Speech Processing by Computer






In this lab session we will test an isolated-word, template based recogniser on a relatively easy vocabulary, but with the problem of multiple speakers.


1.                  Vocabulary design and capture


a.       Design a vocabulary of about 20 words.  Choose words with a variety of segmental structure and length: place names or animal names for example.  Add in a few minimal pairs.


b.      Use the 'learn' script to record each student saying each word in isolation.  When asked to type in the word use the format <word>.<initials>, e.g. "cat.mh".  This way we can keep track over which templates the system uses to recognise unknown words. 


2.                  Testing


a.       Use the 'recog' script to test out the system's performance.  Test with 10 of the vocabulary words chosen randomly by each student.  Record the number of correct responses and the confusions.  Which words are most often confused?  Could you have predicted this?  Does the system tend to use templates spoken by the same speaker?

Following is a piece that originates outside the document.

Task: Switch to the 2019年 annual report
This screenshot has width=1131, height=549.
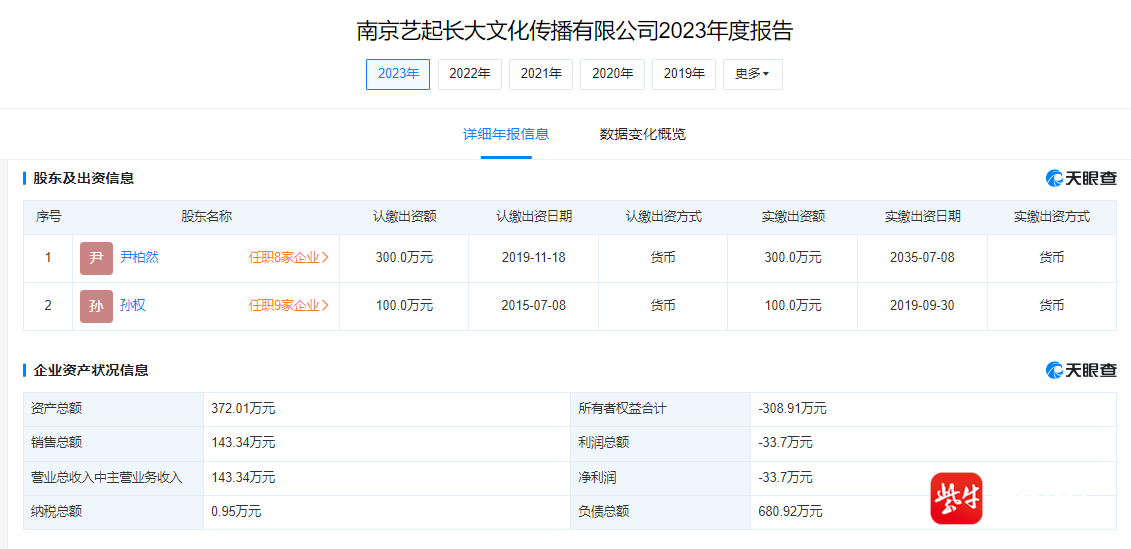Action: 684,74
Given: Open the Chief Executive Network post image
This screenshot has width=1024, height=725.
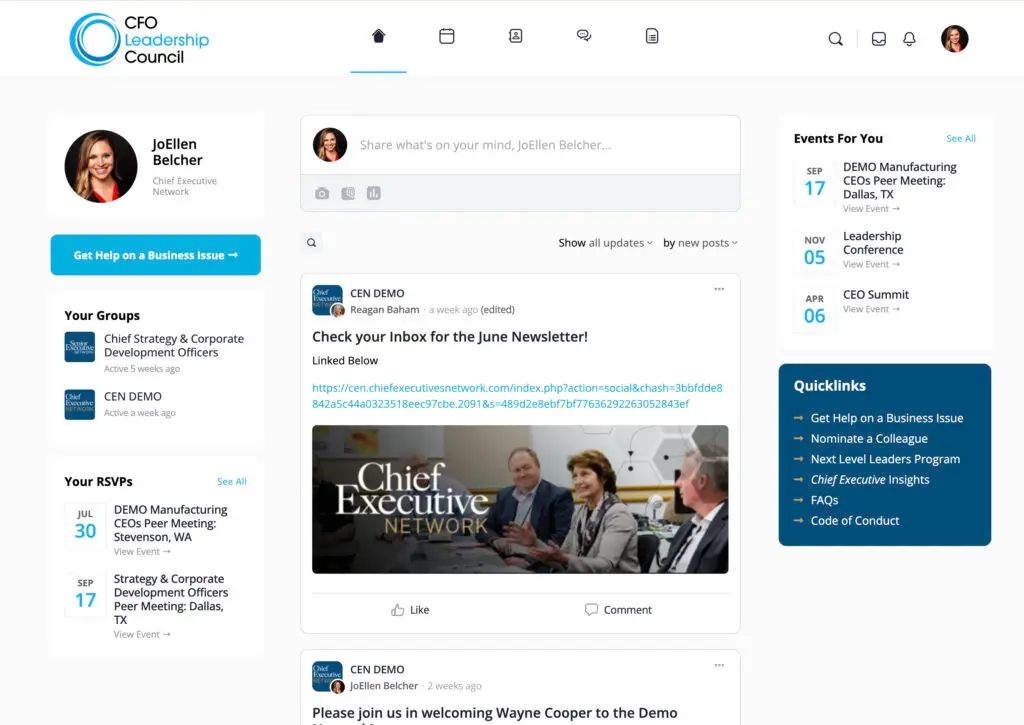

3.                  Internals


a.       Use the 'recog2' script to display the table of best-matched distances to an input.  Try out some vocabulary words and investigate the relative size of the smallest distances for the correct and first incorrect answer.  Can you see any pattern in the ordering of scores?


4.                  Architecture


a.       Sketch a schematic diagram of the components of the recogniser.  Look inside the scripts learn.bat and recog.bat to see how they work.


b.      What do you think are the problems associated with extending this system to 100, and to 100,000 words?